Achados eletromiográficos: Ausência de atividade elétrica no reto lateral durante a abdução e ativação paradoxal durante a adução (primeiro relato em 1956) foram demonstrados.
Achados de ressonância magnética: A ausência ou hipoplasia do nervo abducente pode ser visualizada. Em 80% dos casos do tipo I há ausência, enquanto no tipo II está presente na maioria.
DRS é um continuum de fenótipos de inervação anômala: Não há limites rígidos entre os tipos, e os padrões de inervação anômala se distribuem de forma variada.
Proximidade espacial: A proximidade espacial dos NC3 e NC6 dentro do seio cavernoso e do ápice orbitário promove o desvio axonal.
Teoria miogênica (histórica): Houve um período em que se acreditava que a fibrose do reto lateral ou a inserção anômala posterior do reto medial eram a causa, mas isso não explica adequadamente os padrões de movimento paradoxais; atualmente, a teoria neurogênica é predominante.
Como um defeito axonal primário, a inervação anômala do reto lateral pelo NC3 não é devida a uma anormalidade de desenvolvimento do próprio NC3 (primária), mas sim a um fenômeno secundário em que a ausência do NC6 deixa o reto lateral não inervado, atraindo axônios do NC3, conforme demonstrado em modelos animais2).
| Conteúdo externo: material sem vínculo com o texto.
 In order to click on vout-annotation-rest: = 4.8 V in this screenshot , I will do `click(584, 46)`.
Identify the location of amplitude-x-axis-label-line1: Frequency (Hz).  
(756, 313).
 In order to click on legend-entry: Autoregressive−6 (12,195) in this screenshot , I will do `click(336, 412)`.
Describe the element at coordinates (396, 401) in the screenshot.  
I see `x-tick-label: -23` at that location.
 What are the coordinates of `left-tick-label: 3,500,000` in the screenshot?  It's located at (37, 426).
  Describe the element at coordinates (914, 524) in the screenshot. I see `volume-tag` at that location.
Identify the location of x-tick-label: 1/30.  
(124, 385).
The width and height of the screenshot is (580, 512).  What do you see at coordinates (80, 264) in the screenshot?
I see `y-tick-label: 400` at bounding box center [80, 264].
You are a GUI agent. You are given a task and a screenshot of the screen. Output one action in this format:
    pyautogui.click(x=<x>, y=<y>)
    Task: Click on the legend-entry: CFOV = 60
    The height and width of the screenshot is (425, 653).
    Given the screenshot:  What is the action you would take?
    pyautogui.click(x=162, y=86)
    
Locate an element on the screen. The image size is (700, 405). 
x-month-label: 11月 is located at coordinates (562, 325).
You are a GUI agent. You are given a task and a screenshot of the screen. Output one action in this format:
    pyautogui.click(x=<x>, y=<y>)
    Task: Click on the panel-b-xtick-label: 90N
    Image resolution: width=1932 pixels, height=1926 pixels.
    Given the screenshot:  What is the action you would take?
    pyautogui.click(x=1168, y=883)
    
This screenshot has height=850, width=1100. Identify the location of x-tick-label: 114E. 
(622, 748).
MafB é um fator de transcrição expresso nos rombômeros 5-6 e não é expresso nos neurônios motores do oculomotor em desenvolvimento. Portanto, o ramo anômalo do NC3 para o reto lateral não é uma alteração celular autônoma do NC3, mas sim um fenômeno secundário devido à falta de inervação do NC62).
Em camundongos com knock-in de CHN1, ocorre parada axonal do nervo abducente, seguida pela perda de neurônios motores abducentes. A mutação CHN1 está envolvida na via em que a α2-chimaerin funciona como efetor downstream de EphA4, mediando o sinal de repulsão da efrina-A52).